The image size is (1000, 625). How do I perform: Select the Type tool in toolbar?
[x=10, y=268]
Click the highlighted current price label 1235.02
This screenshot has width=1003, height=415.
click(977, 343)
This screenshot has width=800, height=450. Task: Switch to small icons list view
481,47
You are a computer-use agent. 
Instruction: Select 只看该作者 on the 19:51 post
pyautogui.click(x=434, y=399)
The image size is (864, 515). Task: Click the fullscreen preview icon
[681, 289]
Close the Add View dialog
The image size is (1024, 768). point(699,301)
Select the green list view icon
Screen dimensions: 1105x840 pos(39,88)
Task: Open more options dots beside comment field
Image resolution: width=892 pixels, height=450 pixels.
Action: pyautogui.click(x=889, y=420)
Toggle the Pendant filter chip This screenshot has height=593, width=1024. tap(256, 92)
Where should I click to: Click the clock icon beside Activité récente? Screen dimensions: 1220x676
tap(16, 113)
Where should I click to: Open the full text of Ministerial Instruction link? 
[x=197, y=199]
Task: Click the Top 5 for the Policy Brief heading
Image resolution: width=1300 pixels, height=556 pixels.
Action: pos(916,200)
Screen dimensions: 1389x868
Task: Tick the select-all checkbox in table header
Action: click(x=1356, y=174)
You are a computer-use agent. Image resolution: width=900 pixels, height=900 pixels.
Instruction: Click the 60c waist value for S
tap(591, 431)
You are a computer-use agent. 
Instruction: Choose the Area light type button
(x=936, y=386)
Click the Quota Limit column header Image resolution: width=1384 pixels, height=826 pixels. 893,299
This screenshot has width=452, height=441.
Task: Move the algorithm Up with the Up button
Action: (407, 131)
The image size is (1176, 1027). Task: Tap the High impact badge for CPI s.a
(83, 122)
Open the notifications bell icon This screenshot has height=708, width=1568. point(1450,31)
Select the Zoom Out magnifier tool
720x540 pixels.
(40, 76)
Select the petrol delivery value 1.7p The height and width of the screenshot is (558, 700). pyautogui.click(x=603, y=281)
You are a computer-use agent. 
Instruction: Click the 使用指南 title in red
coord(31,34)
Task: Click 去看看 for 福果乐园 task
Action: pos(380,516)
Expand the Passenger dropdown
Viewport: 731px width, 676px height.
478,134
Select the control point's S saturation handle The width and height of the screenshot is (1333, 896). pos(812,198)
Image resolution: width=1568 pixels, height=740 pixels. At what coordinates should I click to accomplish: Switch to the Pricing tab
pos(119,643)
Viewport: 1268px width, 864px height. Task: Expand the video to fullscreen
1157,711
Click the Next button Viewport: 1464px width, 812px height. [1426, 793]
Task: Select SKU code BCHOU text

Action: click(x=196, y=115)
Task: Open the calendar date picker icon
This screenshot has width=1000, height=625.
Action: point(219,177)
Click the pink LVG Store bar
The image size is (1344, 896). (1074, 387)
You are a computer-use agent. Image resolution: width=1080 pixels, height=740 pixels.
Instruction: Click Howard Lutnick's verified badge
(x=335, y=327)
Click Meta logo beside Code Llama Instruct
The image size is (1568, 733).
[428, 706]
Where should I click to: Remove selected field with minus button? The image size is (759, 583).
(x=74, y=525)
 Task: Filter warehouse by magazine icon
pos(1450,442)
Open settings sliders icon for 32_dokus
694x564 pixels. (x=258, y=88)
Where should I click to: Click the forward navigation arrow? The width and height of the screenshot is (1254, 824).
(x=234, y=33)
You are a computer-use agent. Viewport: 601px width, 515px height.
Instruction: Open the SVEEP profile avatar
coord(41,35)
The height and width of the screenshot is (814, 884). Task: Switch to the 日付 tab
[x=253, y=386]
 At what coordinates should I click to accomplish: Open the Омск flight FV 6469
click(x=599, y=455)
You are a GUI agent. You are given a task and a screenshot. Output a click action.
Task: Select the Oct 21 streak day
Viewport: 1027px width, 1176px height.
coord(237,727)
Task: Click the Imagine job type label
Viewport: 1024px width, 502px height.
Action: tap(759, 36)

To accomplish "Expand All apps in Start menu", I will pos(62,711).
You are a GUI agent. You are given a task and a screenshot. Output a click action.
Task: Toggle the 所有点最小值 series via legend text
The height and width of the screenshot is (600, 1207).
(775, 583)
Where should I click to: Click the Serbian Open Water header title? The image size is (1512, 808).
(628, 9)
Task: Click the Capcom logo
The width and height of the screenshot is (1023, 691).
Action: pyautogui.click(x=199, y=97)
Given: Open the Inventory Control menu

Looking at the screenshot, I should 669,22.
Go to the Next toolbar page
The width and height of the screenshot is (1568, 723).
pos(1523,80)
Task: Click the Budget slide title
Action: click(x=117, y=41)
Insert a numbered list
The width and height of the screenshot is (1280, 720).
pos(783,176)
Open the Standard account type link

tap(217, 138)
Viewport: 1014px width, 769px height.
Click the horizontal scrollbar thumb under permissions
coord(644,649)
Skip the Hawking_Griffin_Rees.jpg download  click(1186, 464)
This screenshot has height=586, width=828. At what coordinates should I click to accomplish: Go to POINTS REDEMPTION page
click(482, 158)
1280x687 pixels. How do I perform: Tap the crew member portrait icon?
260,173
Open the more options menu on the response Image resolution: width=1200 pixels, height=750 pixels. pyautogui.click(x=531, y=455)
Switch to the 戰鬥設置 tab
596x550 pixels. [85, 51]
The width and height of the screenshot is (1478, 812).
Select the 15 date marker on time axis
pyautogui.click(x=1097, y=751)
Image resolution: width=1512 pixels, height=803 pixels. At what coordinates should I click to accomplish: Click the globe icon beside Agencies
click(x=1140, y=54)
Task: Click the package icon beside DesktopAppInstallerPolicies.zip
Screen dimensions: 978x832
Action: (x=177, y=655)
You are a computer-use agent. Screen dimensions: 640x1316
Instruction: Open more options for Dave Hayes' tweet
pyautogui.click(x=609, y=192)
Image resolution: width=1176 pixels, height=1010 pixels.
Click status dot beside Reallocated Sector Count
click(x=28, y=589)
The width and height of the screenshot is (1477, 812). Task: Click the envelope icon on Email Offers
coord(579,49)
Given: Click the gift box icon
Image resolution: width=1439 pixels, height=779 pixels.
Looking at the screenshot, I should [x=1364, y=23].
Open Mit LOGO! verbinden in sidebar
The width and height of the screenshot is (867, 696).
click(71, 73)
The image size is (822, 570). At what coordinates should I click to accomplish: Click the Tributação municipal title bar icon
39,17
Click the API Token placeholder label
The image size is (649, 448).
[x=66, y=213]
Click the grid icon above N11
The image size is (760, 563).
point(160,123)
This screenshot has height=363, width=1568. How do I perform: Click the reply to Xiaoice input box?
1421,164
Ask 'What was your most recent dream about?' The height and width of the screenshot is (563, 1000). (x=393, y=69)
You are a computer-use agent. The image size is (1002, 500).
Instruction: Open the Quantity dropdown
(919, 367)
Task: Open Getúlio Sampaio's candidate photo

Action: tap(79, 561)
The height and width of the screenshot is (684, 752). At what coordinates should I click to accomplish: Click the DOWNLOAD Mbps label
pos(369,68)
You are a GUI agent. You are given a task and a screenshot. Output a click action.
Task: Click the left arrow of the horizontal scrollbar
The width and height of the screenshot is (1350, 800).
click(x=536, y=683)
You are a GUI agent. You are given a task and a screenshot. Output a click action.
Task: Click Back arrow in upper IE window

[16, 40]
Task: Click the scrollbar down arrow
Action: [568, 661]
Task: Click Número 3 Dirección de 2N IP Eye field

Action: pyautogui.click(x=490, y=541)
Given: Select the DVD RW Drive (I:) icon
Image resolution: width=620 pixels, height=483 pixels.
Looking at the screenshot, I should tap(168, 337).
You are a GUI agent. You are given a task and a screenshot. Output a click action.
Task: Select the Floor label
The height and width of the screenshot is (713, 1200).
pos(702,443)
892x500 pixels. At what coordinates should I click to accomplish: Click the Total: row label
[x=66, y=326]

• [WORK REQUIRED]:
Would you return, unchanged, the lines from the one containing "Image resolution: width=620" through the end of the entries?

• [ANSWER SPACE]:
Image resolution: width=620 pixels, height=483 pixels.
Looking at the screenshot, I should tap(168, 337).
You are a GUI agent. You are given a task and a screenshot. Output a click action.
Task: Select the Floor label
The height and width of the screenshot is (713, 1200).
pos(702,443)
892x500 pixels. At what coordinates should I click to accomplish: Click the Total: row label
[x=66, y=326]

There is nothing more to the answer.